Conditions de vie inadmissibles dans le camp de Vathy : vers un deuxième « Moria » ?

Après l'incendie qui a détruit le camp de Moria, sur l’île grecque de Lesbos, il y a deux semaines, l'Union européenne a affirmé qu’« il n'y aura plus jamais de Moria ». À peine deux semaines après cette déclaration, un nouveau camp a été installé à Lesbos, où 10 000 personnes ont été emmenées contre leur gré. Et dans les autres îles grecques, des milliers de personnes sont toujours prisonnières des mêmes conditions de vie intolérables et inhumaines que celles du camp de Moria.
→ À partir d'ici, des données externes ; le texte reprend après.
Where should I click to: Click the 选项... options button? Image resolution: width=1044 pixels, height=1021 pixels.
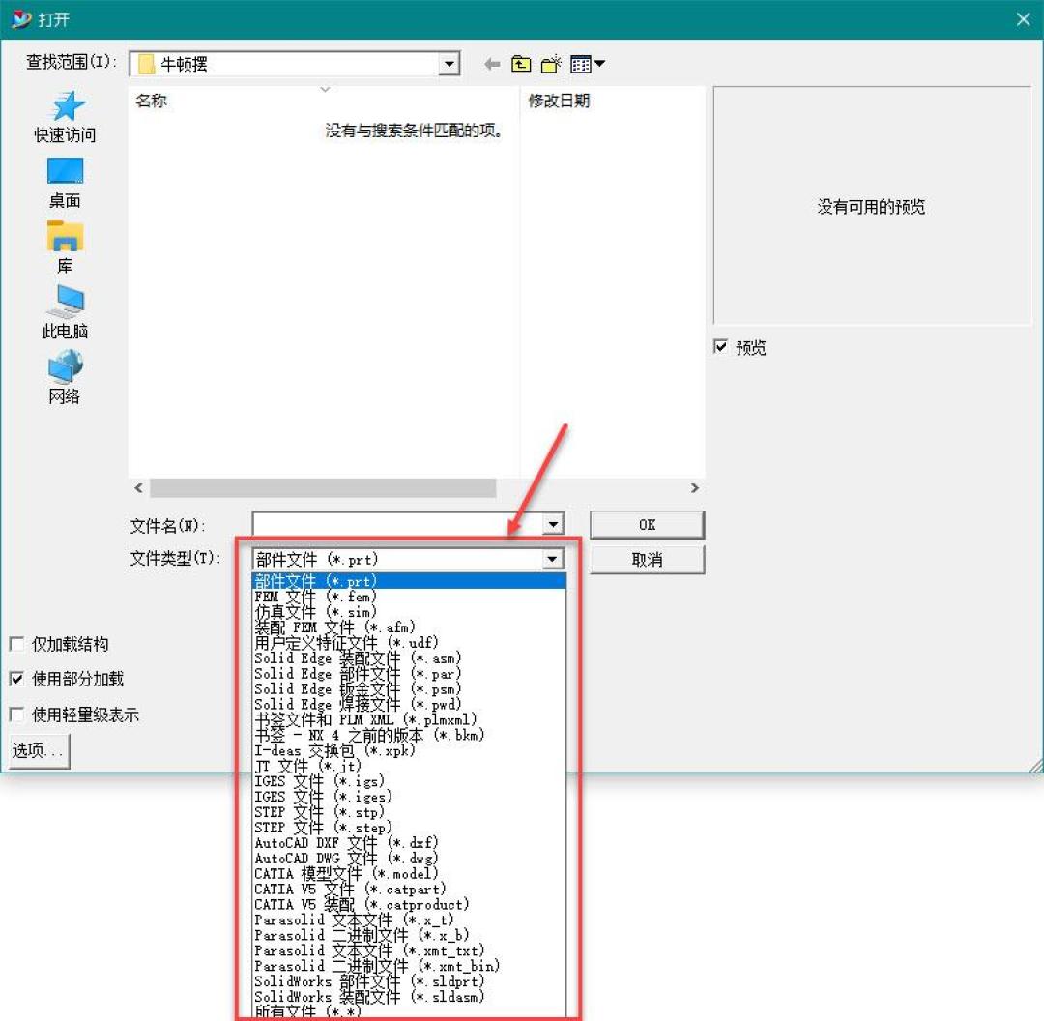[39, 750]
Le camp de Vathy, sur l'île de Samos, lui, accueille actuellement environ 9000 personnes. « Jamais un autre Moria » ?... Il en existe déjà un !

Plus de 50 cas positifs de COVID-19 ont été confirmés dans le camp de Vathy. Les personnes âgées et celles souffrant de maladies chroniques et complexes sont toujours obligées de vivre dans des tentes ou des conteneurs, dans des conditions insalubres et dangereuses. La réponse médicale des autorités locales est imprudente et peu convaincante : ceux qui sont testés positifs sont isolés dans de mauvaises conditions et sans traitement médical. Et il n'existe pas de stratégie médicale permettant de faire face à une éventuelle épidémie dans le camp, malgré la proximité entre les personnes et le fait que le COVID-19 peut donc s’y propager comme un feu de forêt.

Les conditions de vie que nous observons dans le camp de Vathy sont les mêmes que celles qui régnaient dans le camp de Moria avant l’incendie.

  • Nous voyons la santé mentale de nos patients se détériorer de jour en jour en raison des restrictions à la liberté de mouvement et des terribles conditions de vie.
  • Nous avons vu des incendies dans le camp de Vathy ces dernières semaines et ces derniers mois. Heureusement, ils ont été éteints à temps. Cela représente cependant un danger pour des milliers de personnes vulnérables.
  • Nous n'y avons pas vu un seul plan de réponse à l'épidémie de COVID-19 au cours des six derniers mois. 160 personnes à haut risque sont toujours enfermées dans des conditions misérables, sans accès aux soins de santé appropriés.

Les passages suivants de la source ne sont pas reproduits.